Not only that, but the entire $1.6 million cost was raised without asking taxpayers to take it on.
"I think it is really something to be extremely proud of doing," Miller said. Helping in fund raising were grant writers, library staff and those who donated to or purchased from bake sales, auctions and the like.
The Roberts library has a history of strong community support. When it first opened its doors in 1974, books were donated, and operating expenses were raised through bake sales and donations. When the library expanded in the 1980s, funding for the remodeling was gathered through softball tournaments, auctions, selling merchandise and other donations.
Even though the library's doors will close on Friday, library staff will continue to report to work at the Main Street building. They'll be packing, organizing, mapping new locations for books at the Warren Street building and cleaning.
"Due to the small size of the building it will not be safe with boxes, etc. to have the building open to the public," Hackman explained.
Volunteers with Target Corp. will be completing the physical move on Aug. 19.
Once everything is at the Warren Street building, library staff will take time to organize and familiarize themselves with the layout.

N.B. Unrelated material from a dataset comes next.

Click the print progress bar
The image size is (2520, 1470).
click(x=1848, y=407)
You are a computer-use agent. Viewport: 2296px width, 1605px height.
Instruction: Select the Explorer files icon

While the employees of the library are preparing for the move, patrons are preparing for the library being closed for about a month.
"Many are preparing for the move by taking out extra items both to help us have less to move and so that they will have enough to read while we are closed," Miller said.
Because Roberts is part of the MORE System, patrons can visit 48 other libraries including Hammond, Baldwin, New Richmond, River Falls and Hudson to check out books and pick up holds.
Books can be returned to the Main Street building until the day they move; that day the Warren Street building drop slot will be open. It's located on the parking lot side of the building. Signs will be posted at the drop boxes.
Books and media can be renewed online, at other libraries or by calling the Roberts library.